We named her Gypsy on account of giving up on calling her by a traditional name. Mom called her like she was. The Beagle was a traveler, a rolling stone; her last stop had been our house deep in those woods of North Carolina on 12 acres of land. A paradise for someone who liked to roam and still call it home. We never locked her up and never put a leash on her.
Hell, we didn’t even have enough money to spare for a cage or doghouse. She made her bed on a piece of brown canvas paper in the garage. We fed her dinner scraps—spaghetti, mashed potatoes, meatloaf and garlic bread buttered to the hilt. She’d eat anything. There were plenty of times when she’d bound up the steps to our decks looking for food, shaking the whole thing beneath my feet. She was an earthquake of love and loyalty.
Before Gypsy arrived, my brother, sister and I were perfectly happy exploring the woods by ourselves. Now, Gypsy was with us everywhere we went, busting through thick stands of poison ivy and thorn patches that should’ve torn her to shreds, wallowing in creek water, barking thunderously into the distant wood like her life depended on it—a siren of protection that she sounded over the three of us. Her bark was booming and deafening and unique; I’ve never heard another dog bark that way.
She accumulated gluttonous ticks that bloomed into penny-sized tubs of bloody jewelry seemingly overnight. We’d pick them off her back and out of her ear with sticks. Then we’d pop the little bastards in the driveway with those sticks, standing back, shielding our eyes from the red squirts. We’d marvel at how something so tiny could be so bloody. It was like staring at Old Faithful … they just kept on gushing. Garlic pills remedied that situation, but then she’d get worms from lapping up creek water and scoot on her butt down the gravely hill to stop the itching. Worm medicine took care of that. We took care of her and she took care of us.
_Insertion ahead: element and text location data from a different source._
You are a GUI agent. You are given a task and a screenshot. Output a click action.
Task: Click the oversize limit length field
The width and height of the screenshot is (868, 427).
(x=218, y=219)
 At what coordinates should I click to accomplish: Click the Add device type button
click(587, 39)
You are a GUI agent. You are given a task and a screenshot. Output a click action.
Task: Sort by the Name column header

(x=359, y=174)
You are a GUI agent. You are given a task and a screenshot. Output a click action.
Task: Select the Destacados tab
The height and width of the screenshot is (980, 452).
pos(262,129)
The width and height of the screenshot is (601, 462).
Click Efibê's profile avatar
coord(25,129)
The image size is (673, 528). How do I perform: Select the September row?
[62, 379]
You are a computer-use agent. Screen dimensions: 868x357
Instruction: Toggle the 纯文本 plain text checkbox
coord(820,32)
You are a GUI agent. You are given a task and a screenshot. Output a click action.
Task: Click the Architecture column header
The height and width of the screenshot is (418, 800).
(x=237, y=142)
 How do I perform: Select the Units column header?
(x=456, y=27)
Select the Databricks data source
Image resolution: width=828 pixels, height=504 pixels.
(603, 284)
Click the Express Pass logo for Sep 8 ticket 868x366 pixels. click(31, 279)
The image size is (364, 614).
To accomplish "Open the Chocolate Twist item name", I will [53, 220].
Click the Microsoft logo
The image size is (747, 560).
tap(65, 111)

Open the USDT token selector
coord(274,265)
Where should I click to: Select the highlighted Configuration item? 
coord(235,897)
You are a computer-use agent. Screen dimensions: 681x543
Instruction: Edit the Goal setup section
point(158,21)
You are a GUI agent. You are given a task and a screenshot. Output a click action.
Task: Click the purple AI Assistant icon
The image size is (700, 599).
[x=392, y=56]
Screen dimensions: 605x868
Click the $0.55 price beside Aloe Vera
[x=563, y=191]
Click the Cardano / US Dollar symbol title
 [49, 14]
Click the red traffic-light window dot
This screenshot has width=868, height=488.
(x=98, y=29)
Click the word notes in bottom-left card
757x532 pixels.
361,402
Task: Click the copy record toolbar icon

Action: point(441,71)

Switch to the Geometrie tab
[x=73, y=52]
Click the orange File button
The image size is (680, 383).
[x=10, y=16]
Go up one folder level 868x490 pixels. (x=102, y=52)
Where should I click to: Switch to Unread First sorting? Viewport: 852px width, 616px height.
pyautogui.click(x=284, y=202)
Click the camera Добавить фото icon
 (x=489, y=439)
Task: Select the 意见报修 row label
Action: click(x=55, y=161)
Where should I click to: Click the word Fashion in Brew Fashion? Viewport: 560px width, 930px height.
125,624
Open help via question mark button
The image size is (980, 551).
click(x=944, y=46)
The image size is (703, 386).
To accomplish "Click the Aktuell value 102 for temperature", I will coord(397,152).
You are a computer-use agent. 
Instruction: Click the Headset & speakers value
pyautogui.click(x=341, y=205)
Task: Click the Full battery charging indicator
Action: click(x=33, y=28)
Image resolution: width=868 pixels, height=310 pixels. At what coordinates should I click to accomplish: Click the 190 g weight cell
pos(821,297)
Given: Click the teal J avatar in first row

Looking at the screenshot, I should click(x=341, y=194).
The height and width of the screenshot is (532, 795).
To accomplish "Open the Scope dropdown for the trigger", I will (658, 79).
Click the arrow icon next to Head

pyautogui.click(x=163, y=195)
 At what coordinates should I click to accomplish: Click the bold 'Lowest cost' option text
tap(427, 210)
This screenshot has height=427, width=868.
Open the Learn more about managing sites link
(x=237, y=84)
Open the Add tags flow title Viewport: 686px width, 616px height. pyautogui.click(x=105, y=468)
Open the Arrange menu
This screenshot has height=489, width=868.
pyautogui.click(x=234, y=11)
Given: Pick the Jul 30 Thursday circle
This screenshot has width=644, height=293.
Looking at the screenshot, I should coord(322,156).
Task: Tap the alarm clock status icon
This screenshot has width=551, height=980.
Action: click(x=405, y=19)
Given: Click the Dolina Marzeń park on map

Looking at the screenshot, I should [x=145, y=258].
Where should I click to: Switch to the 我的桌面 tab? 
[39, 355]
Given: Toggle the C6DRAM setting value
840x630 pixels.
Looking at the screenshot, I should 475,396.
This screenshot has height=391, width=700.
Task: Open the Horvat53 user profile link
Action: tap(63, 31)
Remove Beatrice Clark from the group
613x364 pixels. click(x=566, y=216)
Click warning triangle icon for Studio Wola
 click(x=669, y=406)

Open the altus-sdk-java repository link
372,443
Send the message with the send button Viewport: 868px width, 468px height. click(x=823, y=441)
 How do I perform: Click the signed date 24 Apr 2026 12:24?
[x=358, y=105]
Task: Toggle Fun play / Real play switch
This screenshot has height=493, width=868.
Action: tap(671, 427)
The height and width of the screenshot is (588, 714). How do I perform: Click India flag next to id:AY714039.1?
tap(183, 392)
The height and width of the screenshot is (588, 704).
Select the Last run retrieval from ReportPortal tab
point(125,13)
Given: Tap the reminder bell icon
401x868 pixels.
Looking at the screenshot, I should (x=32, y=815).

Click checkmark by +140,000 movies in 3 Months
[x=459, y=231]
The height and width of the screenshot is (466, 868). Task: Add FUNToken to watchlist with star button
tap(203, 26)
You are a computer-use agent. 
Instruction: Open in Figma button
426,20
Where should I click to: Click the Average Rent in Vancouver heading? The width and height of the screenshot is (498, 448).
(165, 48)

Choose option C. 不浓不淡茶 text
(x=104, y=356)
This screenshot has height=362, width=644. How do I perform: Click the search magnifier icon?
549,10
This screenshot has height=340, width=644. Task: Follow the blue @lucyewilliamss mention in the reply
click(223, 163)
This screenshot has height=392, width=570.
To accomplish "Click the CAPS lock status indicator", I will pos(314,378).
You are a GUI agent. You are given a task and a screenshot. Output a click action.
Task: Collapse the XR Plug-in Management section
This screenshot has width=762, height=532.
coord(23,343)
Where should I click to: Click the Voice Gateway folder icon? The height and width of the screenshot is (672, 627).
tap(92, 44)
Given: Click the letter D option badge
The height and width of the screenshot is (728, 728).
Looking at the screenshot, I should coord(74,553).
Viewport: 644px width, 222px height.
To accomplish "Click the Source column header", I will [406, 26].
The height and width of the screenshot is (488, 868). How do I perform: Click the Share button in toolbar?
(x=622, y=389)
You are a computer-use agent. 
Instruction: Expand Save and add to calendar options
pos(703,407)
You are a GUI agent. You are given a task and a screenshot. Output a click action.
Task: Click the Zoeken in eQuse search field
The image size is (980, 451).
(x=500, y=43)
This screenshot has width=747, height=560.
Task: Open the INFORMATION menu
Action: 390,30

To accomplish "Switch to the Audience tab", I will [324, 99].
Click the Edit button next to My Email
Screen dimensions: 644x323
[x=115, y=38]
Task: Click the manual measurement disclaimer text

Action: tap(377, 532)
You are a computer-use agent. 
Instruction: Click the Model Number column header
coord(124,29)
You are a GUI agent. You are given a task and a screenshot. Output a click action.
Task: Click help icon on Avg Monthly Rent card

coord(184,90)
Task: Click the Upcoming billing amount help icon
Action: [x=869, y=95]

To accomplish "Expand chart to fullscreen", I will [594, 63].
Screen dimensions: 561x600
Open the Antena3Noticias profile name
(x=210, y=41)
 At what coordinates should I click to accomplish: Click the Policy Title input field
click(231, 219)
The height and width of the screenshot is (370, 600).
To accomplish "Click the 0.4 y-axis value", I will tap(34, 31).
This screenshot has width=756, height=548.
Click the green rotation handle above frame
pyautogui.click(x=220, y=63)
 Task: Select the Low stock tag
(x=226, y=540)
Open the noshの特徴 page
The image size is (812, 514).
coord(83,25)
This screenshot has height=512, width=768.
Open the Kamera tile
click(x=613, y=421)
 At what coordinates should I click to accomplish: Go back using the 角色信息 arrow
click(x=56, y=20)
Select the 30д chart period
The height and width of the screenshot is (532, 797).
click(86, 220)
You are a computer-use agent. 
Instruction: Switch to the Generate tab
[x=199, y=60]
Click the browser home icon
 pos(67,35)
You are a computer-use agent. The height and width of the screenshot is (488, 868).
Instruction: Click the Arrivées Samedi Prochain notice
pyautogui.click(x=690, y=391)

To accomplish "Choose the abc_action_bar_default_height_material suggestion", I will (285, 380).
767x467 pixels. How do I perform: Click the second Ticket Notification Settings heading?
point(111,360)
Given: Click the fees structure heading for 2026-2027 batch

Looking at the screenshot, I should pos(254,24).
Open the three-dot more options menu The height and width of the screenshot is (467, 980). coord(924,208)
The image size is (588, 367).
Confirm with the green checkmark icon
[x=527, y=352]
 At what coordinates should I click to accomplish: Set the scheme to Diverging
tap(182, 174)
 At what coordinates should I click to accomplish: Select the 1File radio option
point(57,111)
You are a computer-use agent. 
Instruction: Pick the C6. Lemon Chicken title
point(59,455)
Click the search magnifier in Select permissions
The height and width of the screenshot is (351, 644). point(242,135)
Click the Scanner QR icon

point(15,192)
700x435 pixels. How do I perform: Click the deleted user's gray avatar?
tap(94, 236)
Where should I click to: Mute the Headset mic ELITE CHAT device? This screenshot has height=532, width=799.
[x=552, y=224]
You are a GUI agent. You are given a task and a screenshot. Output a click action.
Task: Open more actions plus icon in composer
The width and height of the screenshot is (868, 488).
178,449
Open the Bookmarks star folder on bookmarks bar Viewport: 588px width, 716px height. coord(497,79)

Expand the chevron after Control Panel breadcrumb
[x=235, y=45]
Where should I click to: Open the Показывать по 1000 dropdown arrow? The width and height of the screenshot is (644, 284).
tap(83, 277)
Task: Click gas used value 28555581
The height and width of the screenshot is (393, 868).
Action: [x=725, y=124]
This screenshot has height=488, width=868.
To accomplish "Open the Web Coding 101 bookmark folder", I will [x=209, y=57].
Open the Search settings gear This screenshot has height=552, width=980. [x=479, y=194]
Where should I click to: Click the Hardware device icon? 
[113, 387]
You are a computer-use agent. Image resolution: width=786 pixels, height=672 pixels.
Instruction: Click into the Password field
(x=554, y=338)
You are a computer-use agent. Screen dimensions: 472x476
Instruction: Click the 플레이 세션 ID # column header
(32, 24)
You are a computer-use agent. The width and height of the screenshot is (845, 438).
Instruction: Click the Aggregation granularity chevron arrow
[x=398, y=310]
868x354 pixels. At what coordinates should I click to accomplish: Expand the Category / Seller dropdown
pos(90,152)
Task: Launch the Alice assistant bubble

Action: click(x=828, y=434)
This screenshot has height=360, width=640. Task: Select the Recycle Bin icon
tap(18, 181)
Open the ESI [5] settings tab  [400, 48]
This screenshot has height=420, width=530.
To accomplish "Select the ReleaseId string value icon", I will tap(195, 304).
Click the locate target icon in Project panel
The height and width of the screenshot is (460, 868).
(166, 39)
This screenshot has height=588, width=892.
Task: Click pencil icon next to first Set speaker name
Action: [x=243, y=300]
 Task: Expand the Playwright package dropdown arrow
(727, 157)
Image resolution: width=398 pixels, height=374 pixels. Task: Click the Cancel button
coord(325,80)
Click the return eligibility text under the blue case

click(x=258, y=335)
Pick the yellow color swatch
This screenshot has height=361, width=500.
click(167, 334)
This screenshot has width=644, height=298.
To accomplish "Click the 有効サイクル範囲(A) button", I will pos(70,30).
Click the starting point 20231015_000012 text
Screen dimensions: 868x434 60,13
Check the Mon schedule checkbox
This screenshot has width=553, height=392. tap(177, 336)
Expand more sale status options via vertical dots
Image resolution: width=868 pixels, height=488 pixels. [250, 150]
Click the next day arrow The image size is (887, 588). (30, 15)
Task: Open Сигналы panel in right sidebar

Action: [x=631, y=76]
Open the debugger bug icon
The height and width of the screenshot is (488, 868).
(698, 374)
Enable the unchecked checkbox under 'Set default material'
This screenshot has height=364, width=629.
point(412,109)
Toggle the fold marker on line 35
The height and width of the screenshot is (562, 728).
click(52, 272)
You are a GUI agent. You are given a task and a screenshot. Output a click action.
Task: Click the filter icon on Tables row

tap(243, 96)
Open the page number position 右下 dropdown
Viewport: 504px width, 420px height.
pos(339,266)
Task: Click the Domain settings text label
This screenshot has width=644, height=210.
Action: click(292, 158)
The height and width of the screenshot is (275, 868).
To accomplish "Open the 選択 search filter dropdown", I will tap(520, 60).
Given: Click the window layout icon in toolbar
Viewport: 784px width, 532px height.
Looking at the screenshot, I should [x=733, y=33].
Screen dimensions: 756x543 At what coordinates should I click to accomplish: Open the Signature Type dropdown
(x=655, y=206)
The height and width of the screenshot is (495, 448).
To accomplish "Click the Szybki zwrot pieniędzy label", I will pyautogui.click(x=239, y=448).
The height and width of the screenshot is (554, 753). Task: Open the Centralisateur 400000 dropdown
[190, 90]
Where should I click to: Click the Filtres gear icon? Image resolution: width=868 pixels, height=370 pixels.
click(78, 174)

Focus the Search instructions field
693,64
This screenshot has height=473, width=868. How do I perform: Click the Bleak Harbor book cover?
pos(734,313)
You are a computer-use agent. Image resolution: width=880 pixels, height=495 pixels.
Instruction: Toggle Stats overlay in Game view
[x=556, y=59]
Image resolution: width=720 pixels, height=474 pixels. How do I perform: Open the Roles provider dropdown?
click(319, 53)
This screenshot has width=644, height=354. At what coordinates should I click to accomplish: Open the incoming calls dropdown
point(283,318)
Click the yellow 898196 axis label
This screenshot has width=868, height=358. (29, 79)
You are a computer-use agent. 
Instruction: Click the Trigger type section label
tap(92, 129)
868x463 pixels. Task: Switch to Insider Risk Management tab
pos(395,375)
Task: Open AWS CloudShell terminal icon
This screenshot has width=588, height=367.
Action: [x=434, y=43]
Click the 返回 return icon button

One summer, my brother and I worked for our neighbors, shoveling horse manure and sawdust for three dollars an hour. They kept Arabian stallions, and the name on the stable’s sign made me think of Robin Williams singing “Arabian Nights” in the movie Aladdin. And it blew my mind that something so exotic-sounding was stationed so deep in the South.
The family owned Doberman Pinschers who would chase us home from work as we pumped our legs to exhaustion on our bicycles. One day, Gypsy came up on them, bridging the distance between them and us. She growled and the hair on her back stood on end. It gave me goose bumps, and I was lost in the burning bush that was her rage.
She helped us unravel the world in all its mystery. We poked the darkness, the unknown woods, and elbowed at things we couldn’t fully understand about nature and wildlife, like that gob of tobacco. Her spirit taught us that fear shouldn’t reside in one’s heart. She taught us to love, and by taking care of her, we became less selfish and grew up just a little more.
Now, all these years later, I still think of Gypsy. And sometimes when I see a thick line of trees at night, I’ll look out into that darkness and envision her breaking through its seams, bounding toward me like the bull in Flannery O’Connor’s “Greenleaf,” just to check and see if I’m all right. “Come here, buddy,” I’d say. “Let’s get you fed.”